– Тише! – шептал он. – Тише же, Мэдлин. Бог мой, что я вам сделал? Тише же.
Если бы она могла изгнать из своих мыслей все, что там было, она не поверила бы, что когда-либо чувствовала себя такой счастливой. Она лежит в объятиях Джеймса, и его рука гладит ее по волосам, и слова его нежны, и дыхание на ее щеке такое теплое.
Ей хотелось бы остаться здесь навечно.
Когда Мэдлин наконец перестала всхлипывать – она даже не могла бы объяснить самой себе, почему плачет, – она позволила себе полностью расслабиться и притворилась спящей. Если она будет бодрствовать, придется отодвинуться от него и сообщить, что она – совершеннейшая гусыня, поскольку плачет потому, что он ласкал ее снова после многих месяцев бесстрастных встреч. Или, чего доброго, она принялась бы досаждать ему всяческими упреками.
А ей не хотелось, чтобы их отношения снова возвращались в обычную колею. Не сейчас. Завтра будет нужно поразмыслить о многом, о чем теперь ей даже вспоминать неохота. Но завтра наступит довольно скоро. И сейчас она сделает вид, что спит, и возможно, он еще какое-то время не выпустит ее из своих объятий.
Но это продолжалось недолго. Она сочла за благо притворяться спящей, когда он в конце концов очень медленно вытащил руку из-под ее головы и отодвинулся от нее. Потом встал с постели, и она поняла, даже не открывая глаз, что он долго стоял и смотрел на нее.
Он опять подошел к окну, и она какое-то время наблюдала, как он смотрит из темной спальни на темный мир. Он был по-прежнему обнажен и великолепен в своей наготе.
Она закрыла глаза, потому что он вдруг обернулся. А потом услышала, как дверь в его туалетную комнату раскрылась и снова затворилась.
Он так и не вернулся до утра. Не вышел он и к завтраку наутро. Когда она осведомилась у Кокинза, он сказал, что милорд уехал верхом. Но тогда это уже не имело значения. Она не хотела его видеть.
Никогда больше.
* * *
Он ее изнасиловал. Эта мысль билась у него в голове. Он изнасиловал собственную жену.
Он изнасиловал Мэдлин, женщину, которую любит.
Если бы он сумел высказать ей хотя бы отчасти, как он ее любит! Если бы сумел хоть как-нибудь высказать свое чувство, которое, как предполагается, должно быть безоглядной отдачей себя. А он взял ее самым худшим из всех способов, которым мужчина может взять женщину.
Он ее изнасиловал.
Ах, это правда, она сама отвечала ему с готовностью, когда он уже делал это. Никогда еще она не отвечала ему с такой готовностью. Безумная, распутная в своем желании. Он до сих пор ощущал на спине царапины, оставленные ее ногтями.
Но ей не хотелось, чтобы это было. Она сказала ему еще до того, как все началось, что он будет чувствовать потом в глубине своей души. И он это чувствует. Не важно, что она наслаждалась происходящим, пока оно происходило, наслаждалась не меньше, чем он сам. Потом сразу же заплакала.
Ее плач что-то убил в нем. Он ликовал среди их ласк, ликовал, слыша свое имя, когда она молила взять ее и закричала, когда они достигли высшей точки. Он губами нашел ее ухо, чтобы прошептать ее имя.
И тут послышались рыдания, раздирающие ей грудь, надрывающие ему сердце. Говорящие о том, в кого он превратился.
В того, кто способен принудить свою жену против ее воли. В того, кто счел необходимым сделать это. «Я ненавижу вас и презираю», – сказала она.
Пришпорив коня, Джеймс пустил его в легкий галоп.

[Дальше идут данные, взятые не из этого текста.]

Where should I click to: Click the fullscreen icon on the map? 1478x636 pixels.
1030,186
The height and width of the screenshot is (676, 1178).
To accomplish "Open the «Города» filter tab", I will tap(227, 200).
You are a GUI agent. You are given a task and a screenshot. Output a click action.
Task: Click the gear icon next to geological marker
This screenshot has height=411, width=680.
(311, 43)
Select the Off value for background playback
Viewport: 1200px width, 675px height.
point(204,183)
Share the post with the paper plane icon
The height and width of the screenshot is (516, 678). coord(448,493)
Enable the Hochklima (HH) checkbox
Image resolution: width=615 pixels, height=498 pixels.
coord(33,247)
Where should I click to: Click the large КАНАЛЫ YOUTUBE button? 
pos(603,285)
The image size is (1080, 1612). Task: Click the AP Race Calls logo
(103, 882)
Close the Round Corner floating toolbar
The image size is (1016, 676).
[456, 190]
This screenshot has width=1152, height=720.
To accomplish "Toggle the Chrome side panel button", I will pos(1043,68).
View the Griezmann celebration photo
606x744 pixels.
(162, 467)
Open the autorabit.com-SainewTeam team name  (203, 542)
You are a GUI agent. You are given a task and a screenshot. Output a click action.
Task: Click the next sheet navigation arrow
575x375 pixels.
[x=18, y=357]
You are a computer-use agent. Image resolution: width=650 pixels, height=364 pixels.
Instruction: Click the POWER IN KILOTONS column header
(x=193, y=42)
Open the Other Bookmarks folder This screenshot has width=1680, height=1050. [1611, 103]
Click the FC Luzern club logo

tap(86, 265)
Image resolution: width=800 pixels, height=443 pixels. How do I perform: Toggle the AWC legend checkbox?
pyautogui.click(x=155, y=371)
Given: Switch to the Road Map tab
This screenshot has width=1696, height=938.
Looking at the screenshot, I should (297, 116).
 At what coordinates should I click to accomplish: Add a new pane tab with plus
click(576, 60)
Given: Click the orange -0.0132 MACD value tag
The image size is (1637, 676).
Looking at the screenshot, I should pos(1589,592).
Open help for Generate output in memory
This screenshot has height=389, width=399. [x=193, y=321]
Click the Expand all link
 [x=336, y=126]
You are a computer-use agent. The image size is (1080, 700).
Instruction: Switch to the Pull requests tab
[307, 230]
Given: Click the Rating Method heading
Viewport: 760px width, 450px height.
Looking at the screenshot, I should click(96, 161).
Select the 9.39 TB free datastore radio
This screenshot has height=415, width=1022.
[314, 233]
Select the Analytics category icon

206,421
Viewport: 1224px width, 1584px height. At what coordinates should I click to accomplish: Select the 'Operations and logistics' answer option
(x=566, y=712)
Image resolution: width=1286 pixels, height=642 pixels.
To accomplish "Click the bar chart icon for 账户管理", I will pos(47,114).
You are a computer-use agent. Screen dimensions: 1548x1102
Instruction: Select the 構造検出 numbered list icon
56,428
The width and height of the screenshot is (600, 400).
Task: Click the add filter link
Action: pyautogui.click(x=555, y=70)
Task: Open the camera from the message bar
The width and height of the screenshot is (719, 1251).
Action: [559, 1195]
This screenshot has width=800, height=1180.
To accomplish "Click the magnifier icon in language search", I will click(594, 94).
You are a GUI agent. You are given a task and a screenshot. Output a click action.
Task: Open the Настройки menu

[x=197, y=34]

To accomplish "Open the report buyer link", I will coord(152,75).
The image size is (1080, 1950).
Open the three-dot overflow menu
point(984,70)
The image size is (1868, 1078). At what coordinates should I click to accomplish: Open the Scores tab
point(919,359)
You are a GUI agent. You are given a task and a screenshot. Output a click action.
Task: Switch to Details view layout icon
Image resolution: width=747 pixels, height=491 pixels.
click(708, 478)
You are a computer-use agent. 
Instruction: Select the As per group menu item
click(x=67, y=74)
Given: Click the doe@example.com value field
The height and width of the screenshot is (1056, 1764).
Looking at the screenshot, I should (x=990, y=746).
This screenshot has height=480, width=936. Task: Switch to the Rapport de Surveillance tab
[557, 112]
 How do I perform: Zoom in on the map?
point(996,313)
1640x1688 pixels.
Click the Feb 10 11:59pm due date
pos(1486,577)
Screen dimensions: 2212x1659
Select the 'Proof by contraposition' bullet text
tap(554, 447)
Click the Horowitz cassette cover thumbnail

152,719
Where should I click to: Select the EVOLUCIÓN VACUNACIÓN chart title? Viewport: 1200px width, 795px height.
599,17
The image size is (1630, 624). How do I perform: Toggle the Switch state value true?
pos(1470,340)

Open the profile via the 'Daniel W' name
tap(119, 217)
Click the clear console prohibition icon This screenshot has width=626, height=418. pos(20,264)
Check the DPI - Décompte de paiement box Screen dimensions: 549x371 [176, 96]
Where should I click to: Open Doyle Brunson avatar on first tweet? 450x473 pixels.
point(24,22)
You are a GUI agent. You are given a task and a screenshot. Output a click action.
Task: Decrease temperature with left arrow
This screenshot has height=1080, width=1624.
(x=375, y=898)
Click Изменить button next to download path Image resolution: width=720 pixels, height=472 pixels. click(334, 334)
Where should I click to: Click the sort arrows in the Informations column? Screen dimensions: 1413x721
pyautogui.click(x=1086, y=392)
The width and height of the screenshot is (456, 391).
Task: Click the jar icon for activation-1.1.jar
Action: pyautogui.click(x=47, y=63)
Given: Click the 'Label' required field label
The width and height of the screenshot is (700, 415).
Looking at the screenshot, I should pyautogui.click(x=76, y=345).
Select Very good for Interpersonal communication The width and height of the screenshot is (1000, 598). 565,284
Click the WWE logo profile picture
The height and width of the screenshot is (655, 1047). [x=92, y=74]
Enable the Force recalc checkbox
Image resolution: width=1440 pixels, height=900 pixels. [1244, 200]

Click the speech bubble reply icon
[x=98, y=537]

Но почему все это произошло? Неужели он на самом деле поверил, что она отдалась Бисли? Он не поверил, что она способна на такое, не мог поверить. Только не Мэдлин. Она не принадлежит к тому разряду женщин, которые нарушают супружескую верность, как бы они ни ненавидели и ни презирали своих мужей.
А если бы она была уличена в неверности, тогда она реагировала бы на это слезами либо как-то иначе выдала свои мучения, но не смехом и не вызывающим поведением.
Она не изменяла ему. Она встречалась с Бисли, потому что могла поговорить с ним и опереться на него. Больше ей было не с кем разговаривать.
И кто же в этом виноват? Конечно, не она. Он отчетливо помнил, что в начале их семейной жизни она делала попытки завести с ним разговор, подружиться с ним. А он оказался не в состоянии ответить ей тем же.